▸ ZADANE POLECENIE A: Przetłumacz na angielski zdanie z podanego fragmentu: „Pytanie jest retoryczne, ale w razie potrzeby służę danymi.”

▸ PODANY FRAGMENT:
Nowy numer 13/2024 Archiwum
  • lady
    08.03.2018 16:46
    Spokojnie, to nie "Seksmisja". Wizerunek babochłopa realizują tylko media. My naprawdę jesteśmy normalne. W znacznej większości mamy instynkt macierzyński i chcemy być przez mężczyzn kochane.
    doceń 16
    • nick
      08.03.2018 17:20
      a co to jest "babochłop"? cokolwiek by to oznaczało, brzmi to dość obraźliwie
      doceń 23
  • Gość
    08.03.2018 17:46
    Co z tego, że mąż w domu potulny, jak w pracy pomiata innymi kobietami i najzwyczajniej w świecie, płaci im znacznie mniej, niż mężczyznom za tą samą pracę? Słyszał Pan może o "gender gap?
    doceń 24
    • kj
      08.03.2018 21:19
      Skąd wiadomo, że za tą samą pracę? Słyszała Pani może o urlopach macierzyńskich lub zwolnieniach zdrowotnych na dziecko?
      • TomaszL
        09.03.2018 09:27
        Obecnie są urlopy ojcowski i tacierzyński. A zwolnienie lekarskie na opiekę nad chorym dzieckiem przysługuje zarówno matce jak i ojcowi.
        doceń 2
        0
      • kj
        09.03.2018 10:53
        Przysługuje nawet dziadkom. Pytanie brzmi, kto statystycznie najczęściej bierze takie zwolnienie. Pytanie jest retoryczne, ale w razie potrzeby służę danymi.
        doceń 2
        0
      • TomaszL
        09.03.2018 11:19
        Statystycznie oczywiście urlopy na dzieci biorą matki. Tyle tylko co to ma wspólnego z z pierwszym Twoim zdaniem "Skąd wiadomo, że za tą samą pracę?".

▸ PODANE WIERSZE:
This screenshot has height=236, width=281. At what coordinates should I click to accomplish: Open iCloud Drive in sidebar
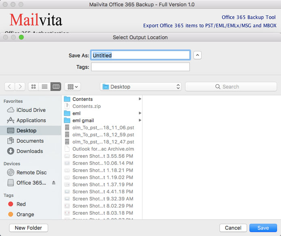[30, 110]
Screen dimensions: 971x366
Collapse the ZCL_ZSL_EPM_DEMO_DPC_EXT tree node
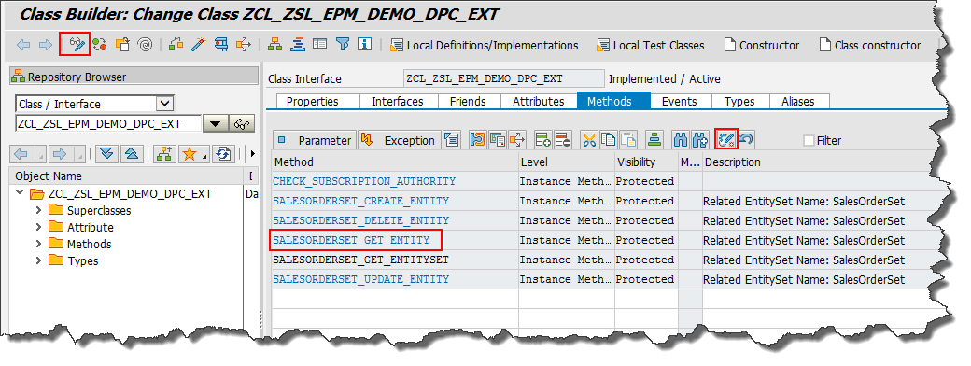(x=20, y=193)
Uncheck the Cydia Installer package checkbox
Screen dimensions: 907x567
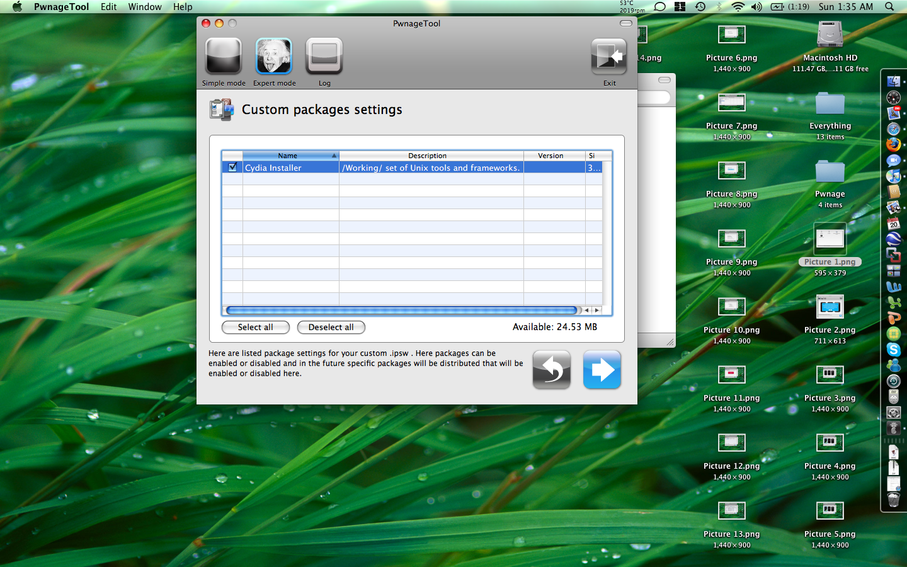(232, 168)
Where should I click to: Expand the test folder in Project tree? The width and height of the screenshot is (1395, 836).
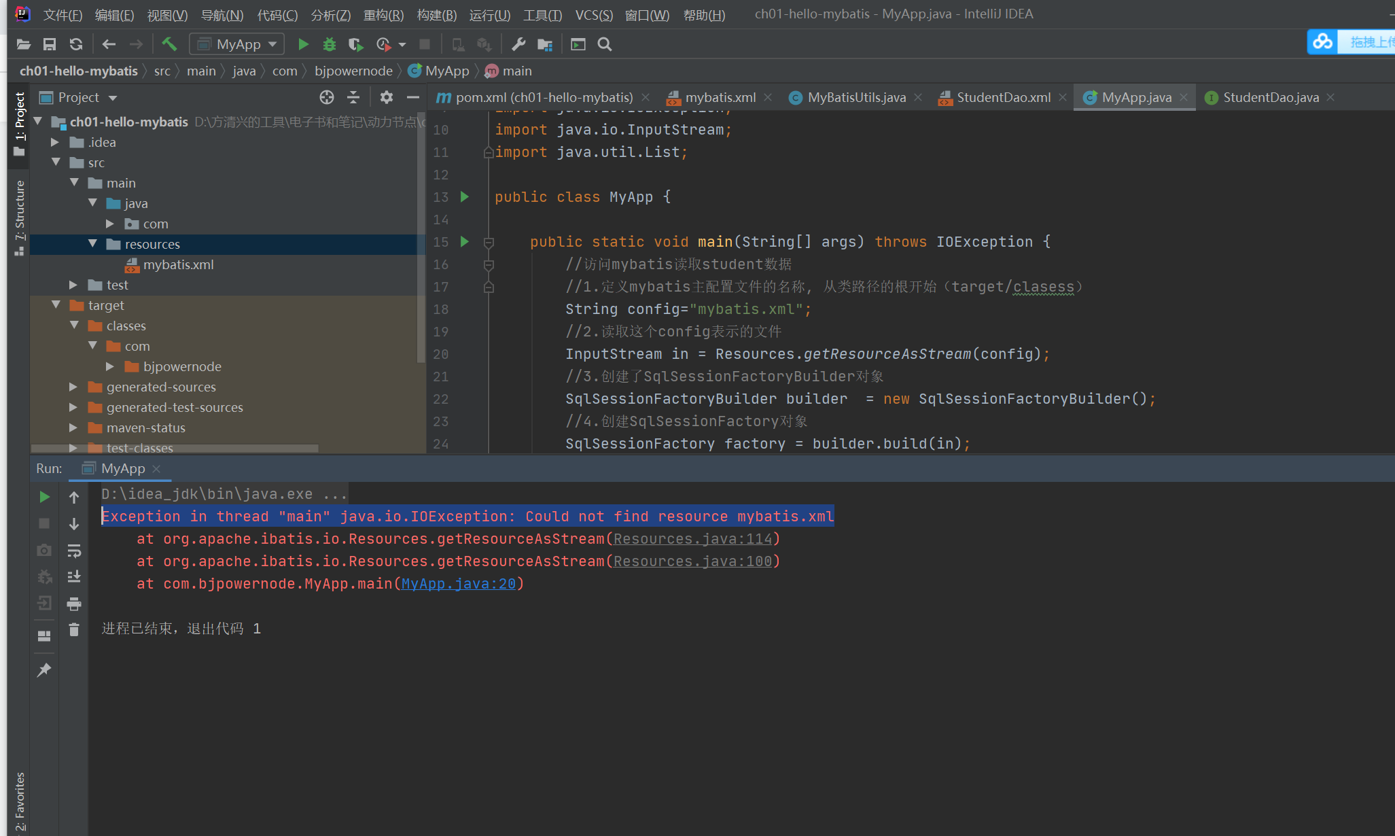73,285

▸ ZADANE POLECENIE B: Przepisz dokładnie podane wiersze, zaczynając od tego, który zawiera „Uncheck the Cydia Installer package checkbox”, i kończąc na ostatnim, oba włącznie. Obrazy pomiń.

▸ OCZEKIWANA ODPOWIEDŹ A: The question is rhetorical, but I can provide data if needed.

▸ OCZEKIWANA ODPOWIEDŹ B:
Uncheck the Cydia Installer package checkbox
Screen dimensions: 907x567
(232, 168)
Where should I click to: Expand the test folder in Project tree? The width and height of the screenshot is (1395, 836).
73,285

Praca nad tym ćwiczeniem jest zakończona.